Milwaukee Mayor Cavalier Johnson and County Executive David Crowley joined M3 leaders to urge high school seniors and their families to fill out a form critical to unlocking opportunities for financial aid that could help pay for higher education.

The window for students to start filing the Free Application for Federal Student Aid (FAFSA) for the 2023-24 school year opened Oct. 1.

Milwaukee Mayor Cavalier Johnson talks about the FAFSA on Tuesday, flanked by MPS Superintendent Keith Posley (right) and Milwaukee County Executive David Crowley. (UWM Photo/Genaro Armas)

“I want all of our youth to aspire to go to college and want them to know that filling out the FAFSA is an incredibly helpful tool,” Crowley said Tuesday during a news conference at Milwaukee Public Schools’ Hamilton High School.

MPS, Milwaukee Area Technical College and UWM work together through the M3 partnership with a goal of transforming the future of the city and region through education.

While high school seniors today are almost a year away from starting their college careers, Crowley said it was never too early to start planning ahead. “There is a potential downside in not filling it out or waiting to fill it out because you’re literally leaving money on the table.”

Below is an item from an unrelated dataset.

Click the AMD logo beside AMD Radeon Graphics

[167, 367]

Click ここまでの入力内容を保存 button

Johnson said filling out the FAFSA and the promise of higher education can help students and families get back on track after pandemic-caused disruptions over the last couple years.

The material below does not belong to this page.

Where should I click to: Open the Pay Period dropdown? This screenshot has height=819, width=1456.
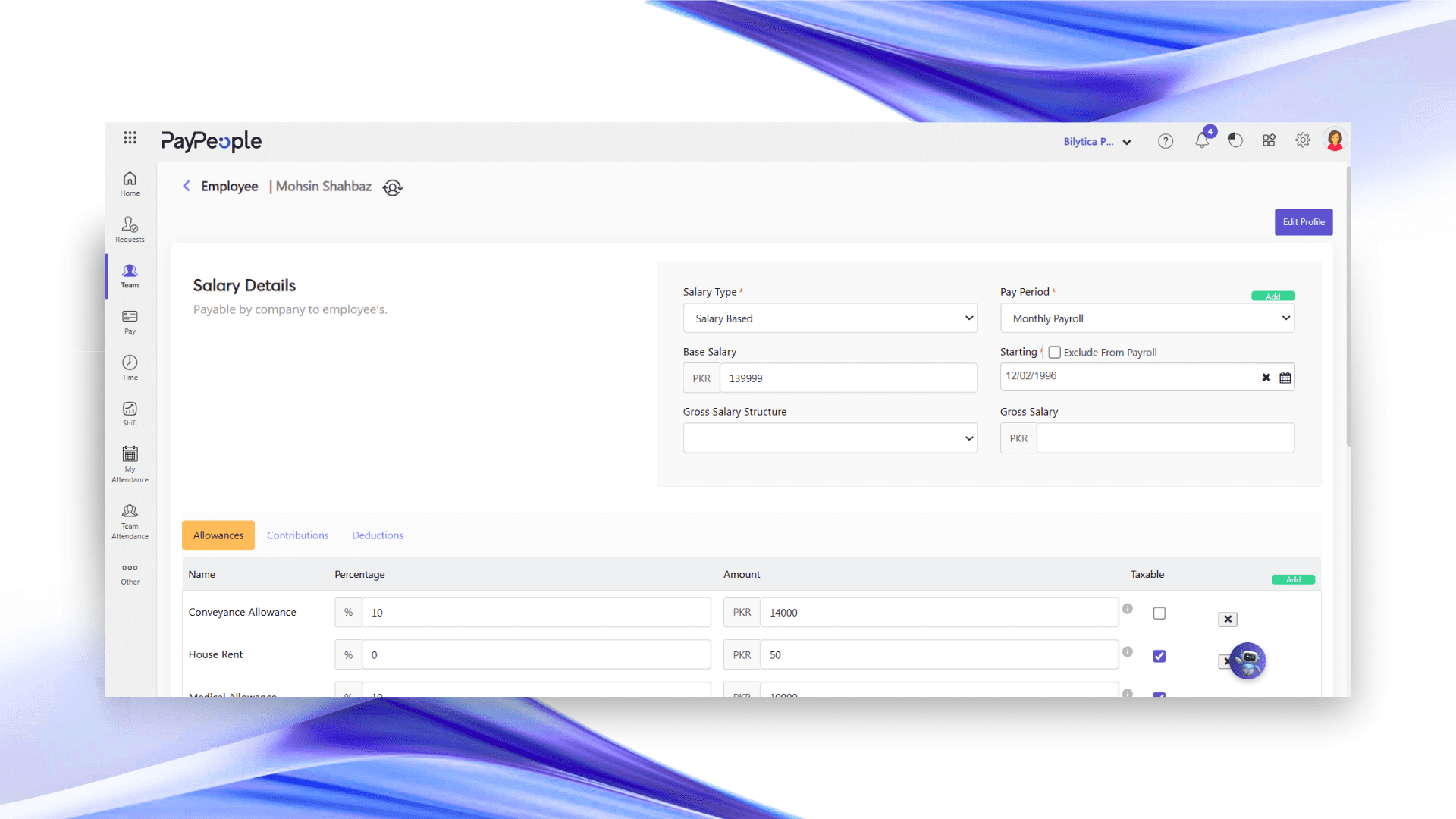point(1147,318)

“I want students in Milwaukee to satisfy their academic curiosity,” Johnson said. “I want them to build skills. I want them to succeed professionally, and I want them to succeed financially as well.

“The FAFSA is an important and early step for us to make that happen,” the mayor added.

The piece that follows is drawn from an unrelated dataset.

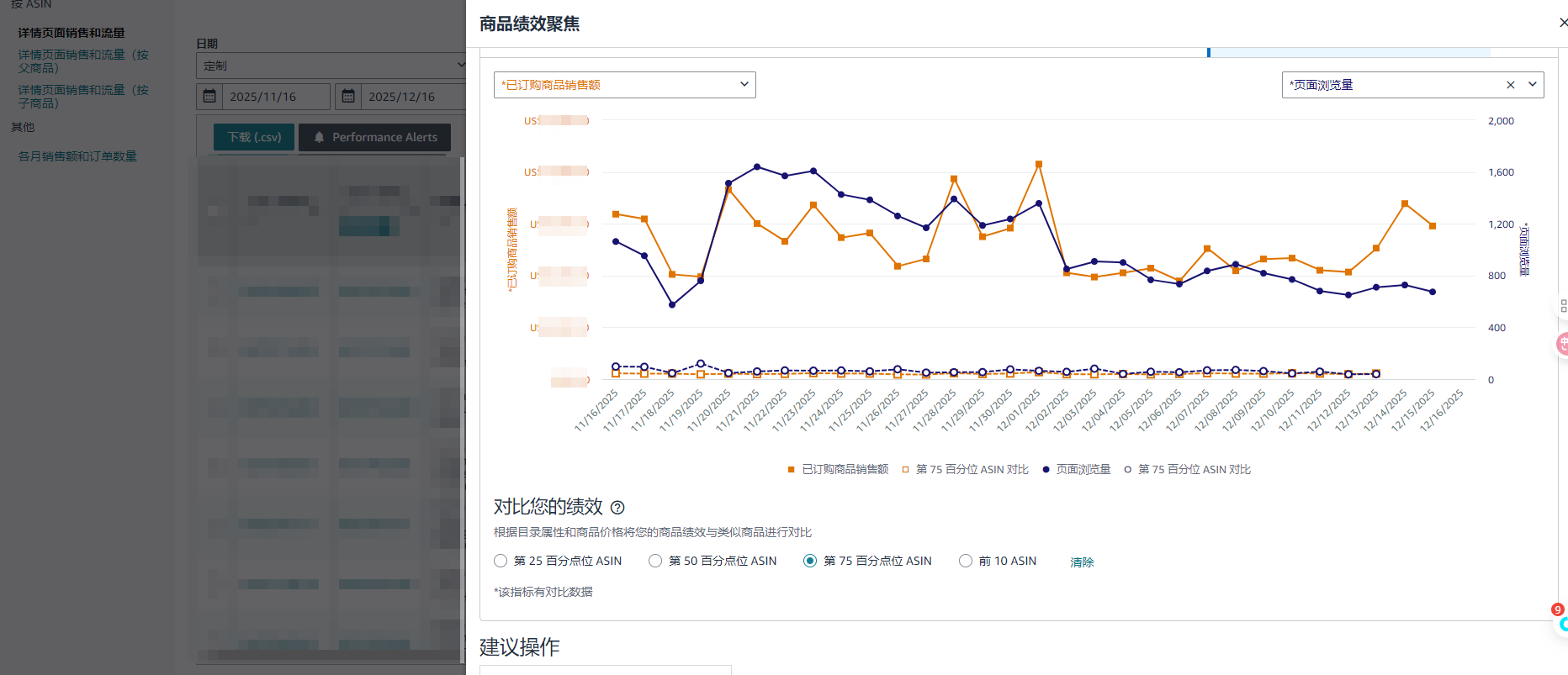
Task: Open the 已订购商品销售额 metric dropdown
Action: pyautogui.click(x=624, y=85)
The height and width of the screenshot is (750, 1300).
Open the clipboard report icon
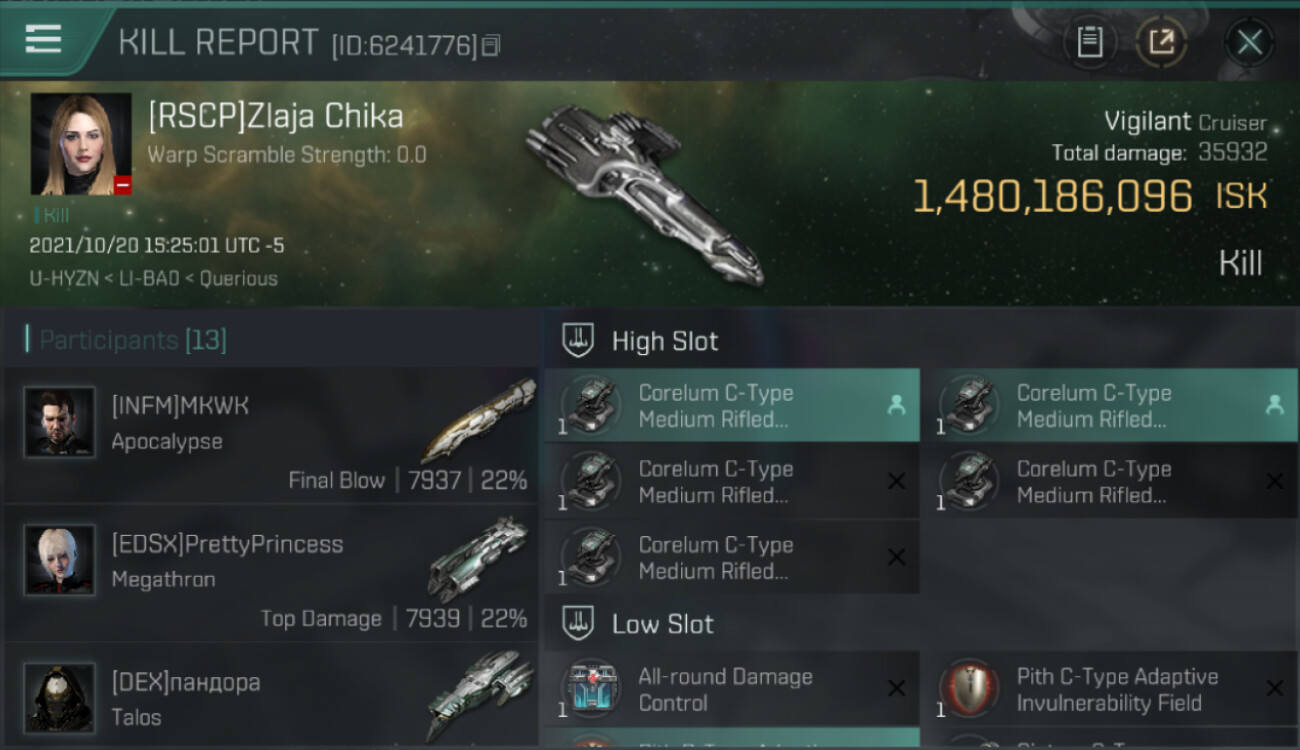1090,42
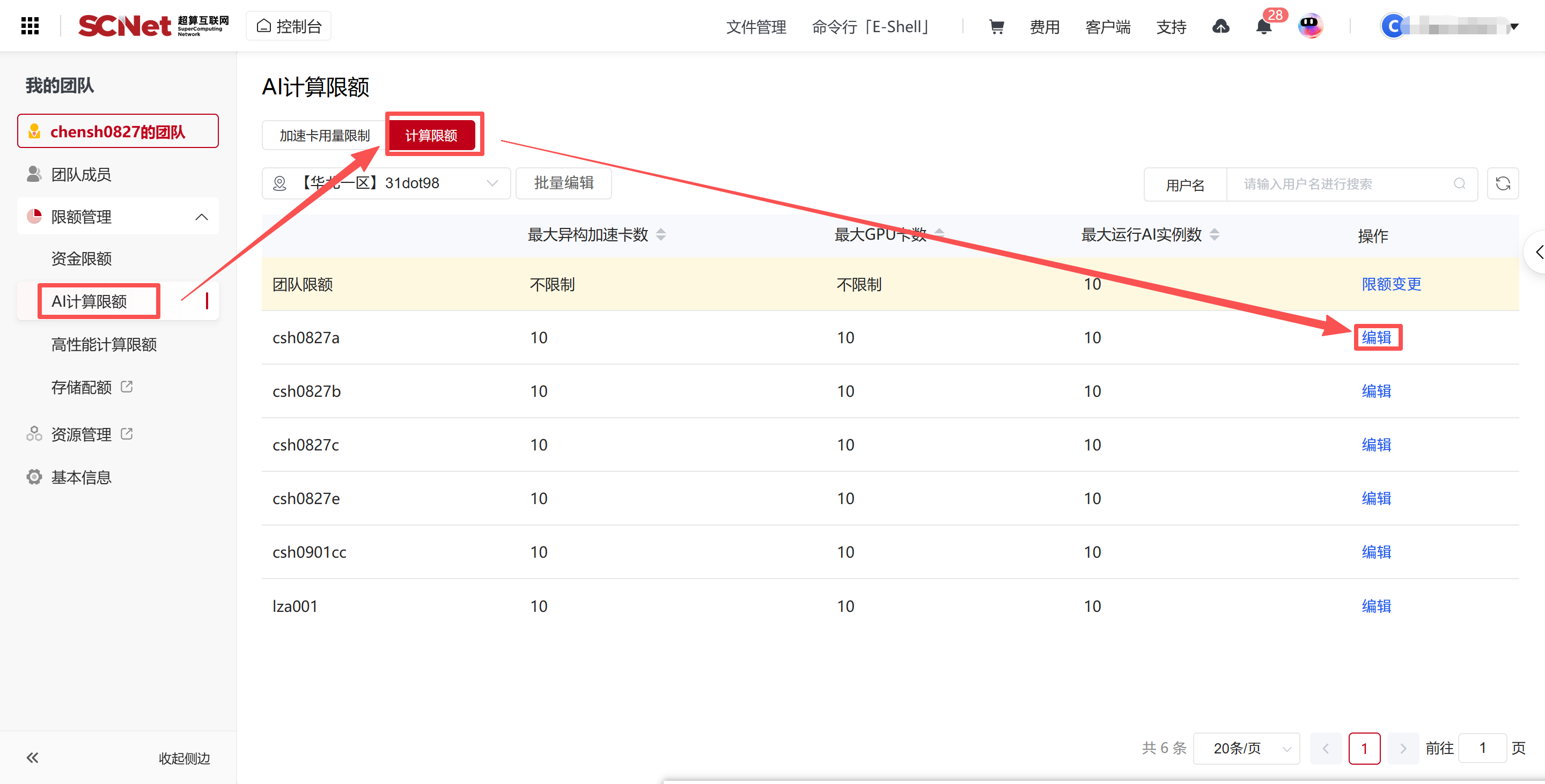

Nawal Odeh, a freshman at UWM who graduated in the spring from Hamilton, said her high school’s College and Career Center helped her complete the form in a couple days.

She ended up receiving financial aid that helped cover much of her tuition, and career center staff also helped her find out about a scholarship for nursing students.

“I could not imagine that I would be in the same position it were not for the FAFSA and the College and Career Center,” Odeh said. “I am grateful for the amazing support services that were available during my senior year. It made a world of difference.”

The number of MPS high school seniors who filed the FAFSA increased 8% in 2021-22 compared to the previous year, twice the national increase of 4%. M³ partners collaborate each year to encourage students to fill out the form.

Still, FAFSA completion rates are down compared to before COVID-19. Staff and leaders at all three M³ institutions know there is much more work to do to make sure completion rates return to pre-pandemic levels.

New this school year at MPS is a guideline that requires high school students to fill out the FAFSA in order to graduate. UWM Chancellor Mark Mone and MATC President Vicki Martin have offered strong support for the change.